▶ **What you should do**: Make an exact copy, without pictures, of the lines below from the one containing "Image resolution: width=1344" to the last line, both ends included.

Stored items
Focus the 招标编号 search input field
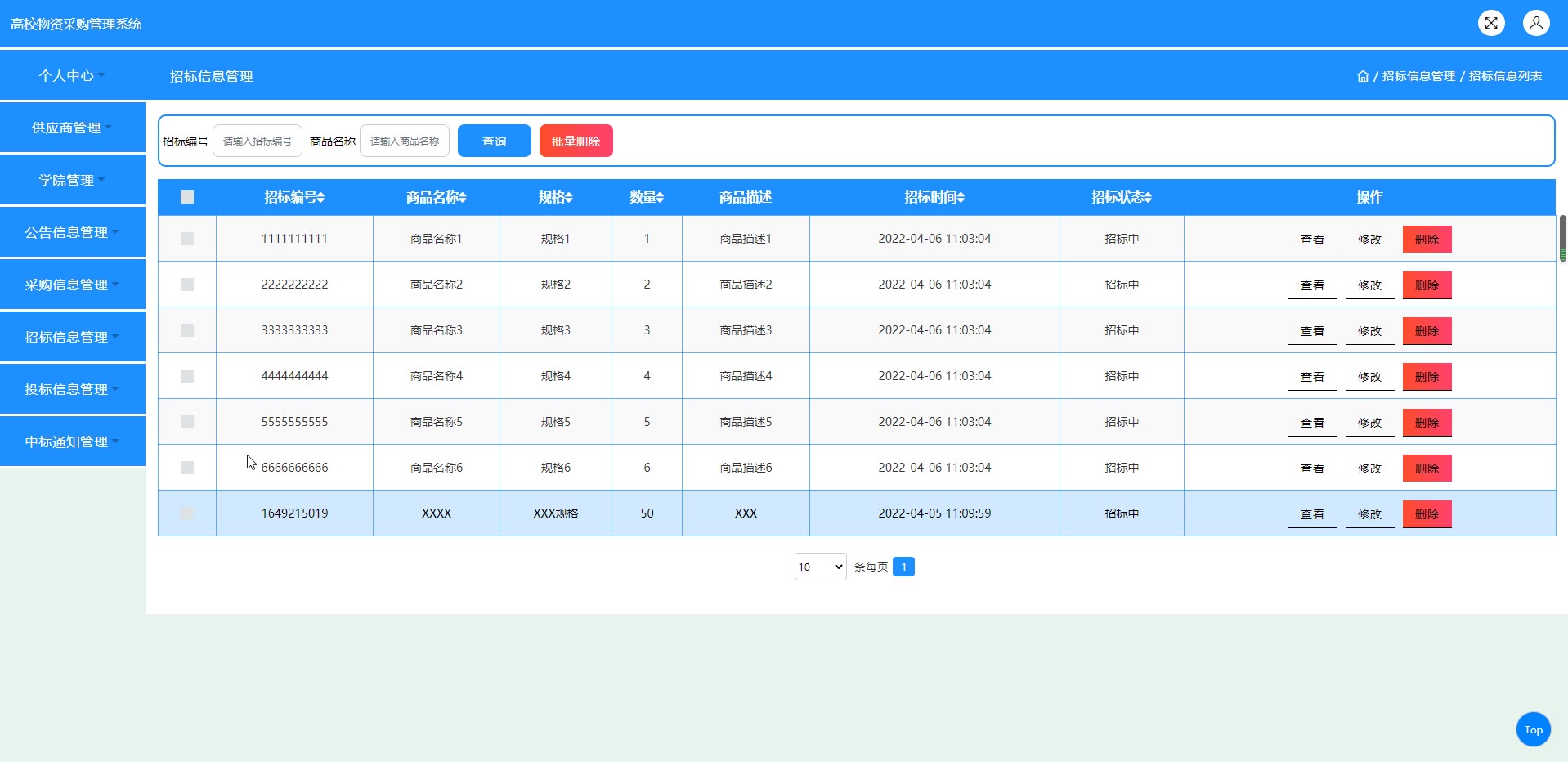 (258, 141)
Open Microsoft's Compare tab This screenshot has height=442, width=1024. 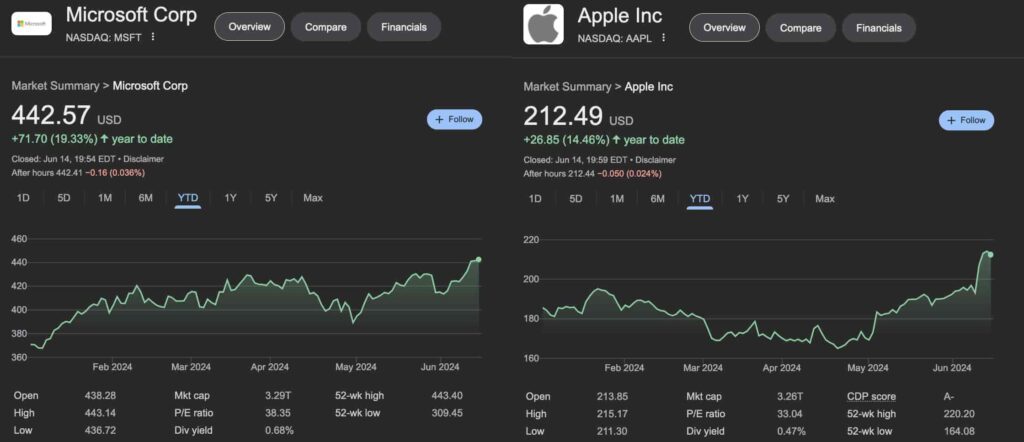(325, 28)
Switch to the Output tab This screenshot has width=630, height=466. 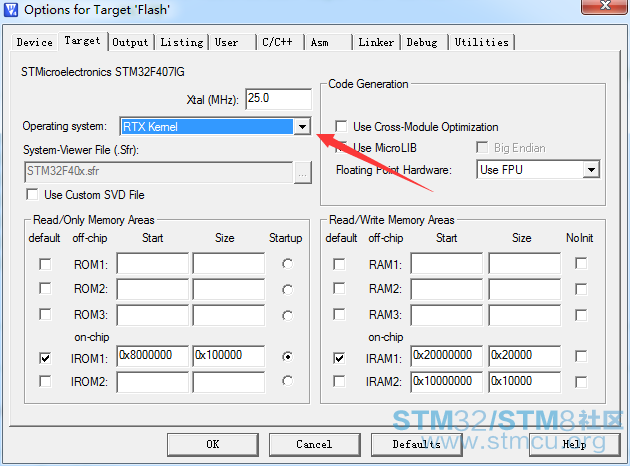130,42
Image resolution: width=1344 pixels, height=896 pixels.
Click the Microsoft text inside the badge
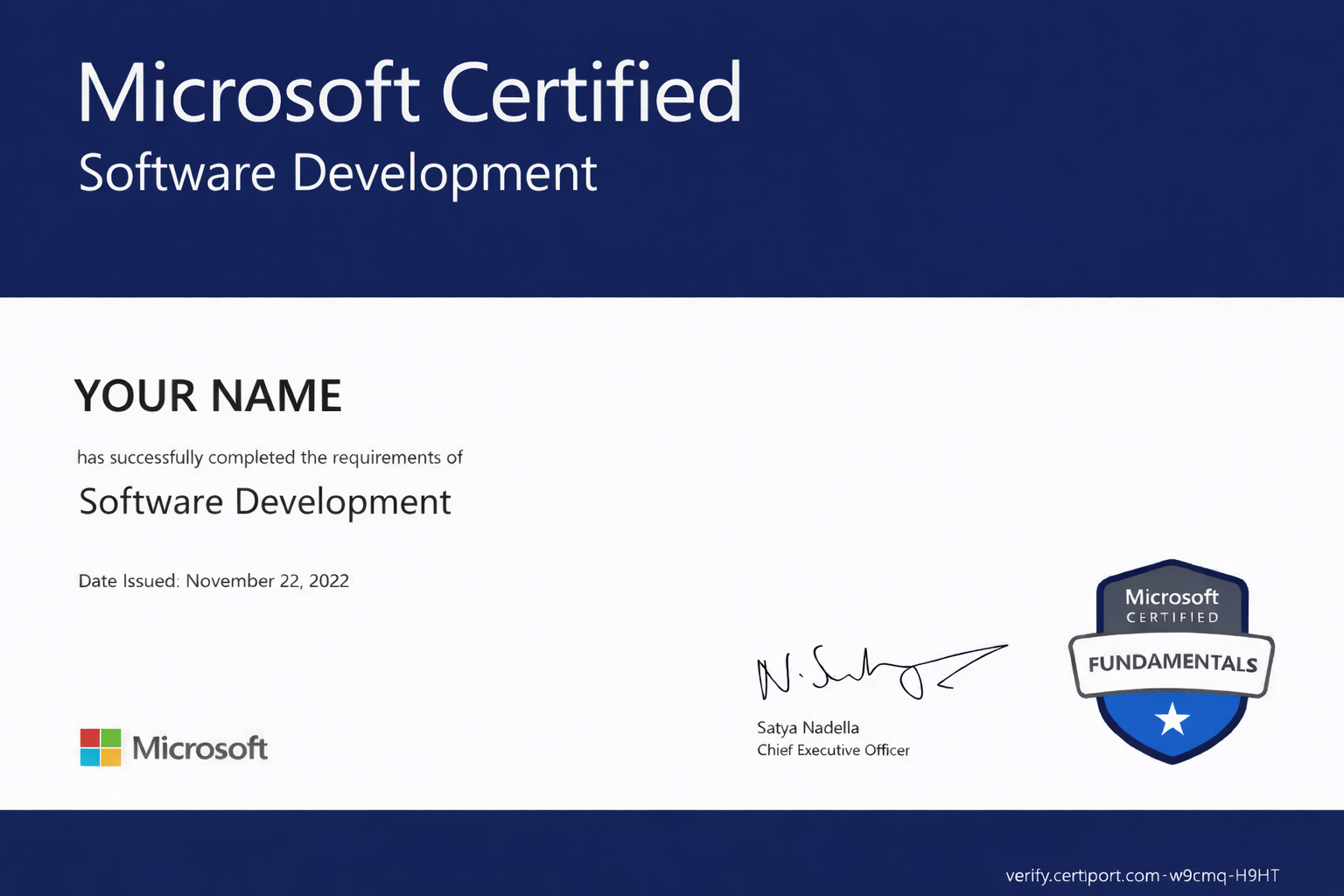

▶ **Result of this task**:
Image resolution: width=1344 pixels, height=896 pixels.
Click the Microsoft text inside the badge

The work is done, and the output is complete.